Mobile phone and wireless technologies. There is a possibility that use of mobile phones may interfere with sleep and thus affect health. One study investigated the extent to which mobile phones interfere with adolescent sleep and found that most adolescents took their phones to bed (63%) and did not turn it off (57%), about a half used it as an alarm (46%), and over one-third (37%) texted after going to bed, and about 8% were awakened at least twice per week by a text after going to bed (Adachi-Mejia et al.). These results suggest that mobile phones may be used positively (e.g., as alarm to wake up and perform exercise) or negatively (e.g., accepting text messages during sleep time).
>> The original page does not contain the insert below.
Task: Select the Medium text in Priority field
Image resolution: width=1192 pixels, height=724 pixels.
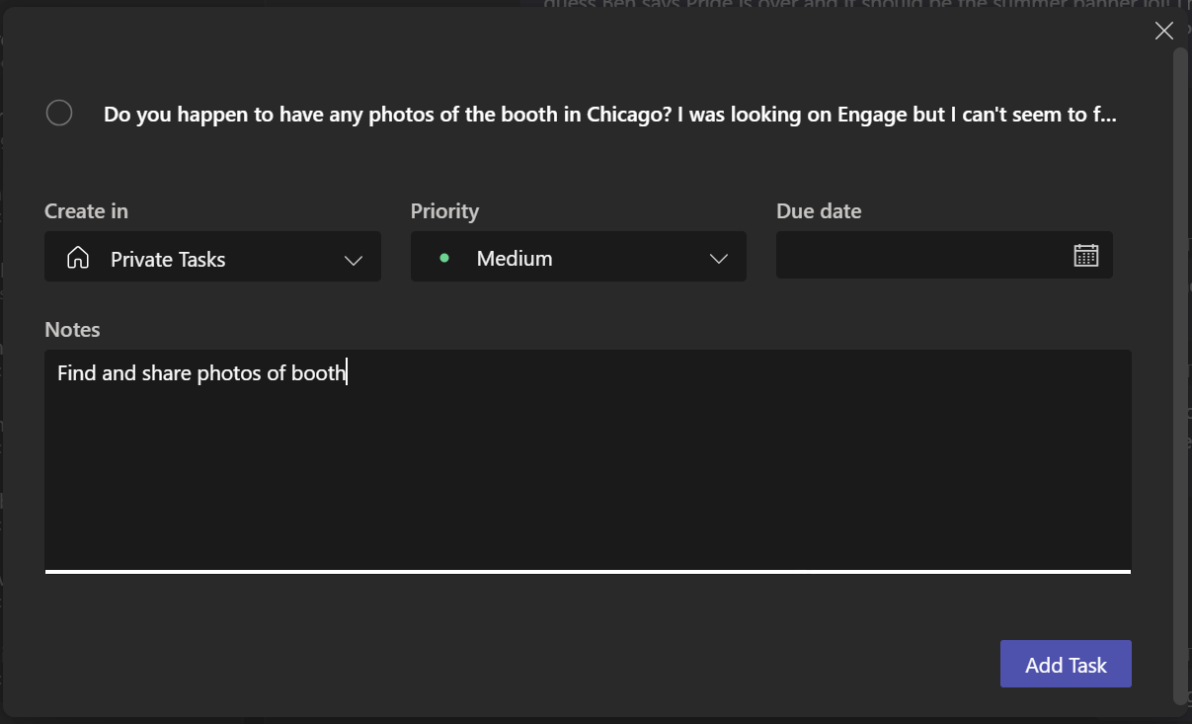Action: coord(514,259)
In a systematic review (including 41 articles) investigating current use of mHealth technologies to prevent or treat pediatric obesity, it was found that the use of mHealth technologies was associated with increased consumption of fruit and vegetable, adherence to treatment and self-monitoring, and increase engagement in physical activity few effects were observed on outcomes such as body mass index (Turner et al.). Another review (14 studies) examining the association between mobile health and excess weight established similar findings: mHealth technologies may potentially be used to prevent and treat obesity in children (Sarno, Canella and Bandoni). Findings from these systematic reviews suggest that use of mHealth technologies such as using mobile phones and texting are feasible and acceptable tools for the prevention and treatment of childhood obesity.
Conclusion
Findings of this investigation indicate that technology has both positive and native impacts on childhood obesity. Positive use of technology such as listening to music when engaged in physical exercise such as running or walking is beneficial to the child: the child burns calories and thus is unlikely to become obese. However, sedentary behavior (e.g., listening to music while seated or playing computer games or watching TV with limited motion) may be detrimental to the child: less calories is burnt thus increasing the likelihood of becoming obese. In recognition of the potential use of technology to address childhood obesity, many organizations are funding research focusing on innovative use of technology to address childhood obesity. For example, Recently, Risa Lavizzo-Mourey, CEO at Robert Wood Johnson Foundation, announced a $500 million pledge over the next 10 years to fund research on exploring how technology can be used to fight childhood obesity (Lavisso-Mourey). As children continue to be exposed to technology, it is incumbent upon parents to ensure that children use the technology in “healthy way.” That is, children should be assisted to use technology in non-sedentary ways for the betterment of their health. Because parent and other adults are role models to children, parents are challenged to model appropriate use of technology so that children can adopt similar health behaviors.